Along with Cellardoor, Dragonfly Farm & Winery is using hybrid grapes extensively, as well as making wine from cold-weather-loving Concord grapes. Savage Oakes Vineyard & Winery has also found success, with 10 grape varieties and hybrids, and it’s getting innovative in its use of co-ferments with other fruits.

Common Grapes

Maréchal Foch, Léon Millot, Cayuga

Corot Noir, Frontenac, Frontenac Gris

Marquette, St. Croix, La Crosse, St. Pepin

Run by a husband-and-wife team, Elmer and Holly Savage, Savage Oakes was a farm for 200 years before the pair got into winemaking.
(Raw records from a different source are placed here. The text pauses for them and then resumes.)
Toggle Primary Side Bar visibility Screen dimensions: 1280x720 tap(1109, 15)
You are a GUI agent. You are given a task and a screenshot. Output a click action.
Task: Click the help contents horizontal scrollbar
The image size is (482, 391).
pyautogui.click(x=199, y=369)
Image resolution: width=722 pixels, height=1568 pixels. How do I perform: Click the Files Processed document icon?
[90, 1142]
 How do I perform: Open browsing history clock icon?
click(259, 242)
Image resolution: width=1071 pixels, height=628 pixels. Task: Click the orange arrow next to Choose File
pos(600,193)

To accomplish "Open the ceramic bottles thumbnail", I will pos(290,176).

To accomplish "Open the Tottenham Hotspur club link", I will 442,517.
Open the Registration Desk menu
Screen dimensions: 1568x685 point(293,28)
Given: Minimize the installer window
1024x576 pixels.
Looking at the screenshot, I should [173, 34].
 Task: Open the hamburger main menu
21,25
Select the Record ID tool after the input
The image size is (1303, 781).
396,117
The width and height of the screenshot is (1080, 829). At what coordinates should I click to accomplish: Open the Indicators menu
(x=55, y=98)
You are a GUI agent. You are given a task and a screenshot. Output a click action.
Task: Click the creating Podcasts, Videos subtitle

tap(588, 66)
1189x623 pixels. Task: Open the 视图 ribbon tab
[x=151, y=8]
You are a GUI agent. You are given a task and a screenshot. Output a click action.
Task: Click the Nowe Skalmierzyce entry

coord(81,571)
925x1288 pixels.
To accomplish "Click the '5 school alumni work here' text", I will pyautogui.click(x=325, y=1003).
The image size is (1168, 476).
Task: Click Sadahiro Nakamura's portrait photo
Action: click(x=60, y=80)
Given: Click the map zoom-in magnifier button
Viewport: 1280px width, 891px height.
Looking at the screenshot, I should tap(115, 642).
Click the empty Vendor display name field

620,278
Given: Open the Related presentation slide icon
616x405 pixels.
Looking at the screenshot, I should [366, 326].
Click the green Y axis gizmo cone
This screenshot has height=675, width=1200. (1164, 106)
Elmer takes advantage of both the rich soil and his agricultural degree to produce 90% of their wines from estate-grown fruit, mostly grapes and blueberries.

“I believe that wine from estate-grown fruit does give you a bit more sense of place than fruit sourced elsewhere,” says Elmer.

Wineries to Know

Bar Harbor Cellars, Cellardoor Winery, Dragonfly Farm & Winery

Eighteen Twenty Wines, Savage Oakes Vineyard & Winery

Urban Farm Fermentory, Winterport Winery

At Eighteen Twenty Wines in Portland, Owner Amanda O’Brien found that rhubarb wine has been well received, given its subtle rose-like notes. Plus, it’s easy to grow.

Winemakers in Maine may have individual approaches to the perfect glass, but they arrive there in the same trial-and-error fashion.

“Each winery is run so differently, but one thing is for sure: They are all run with grit,” says O’Brien.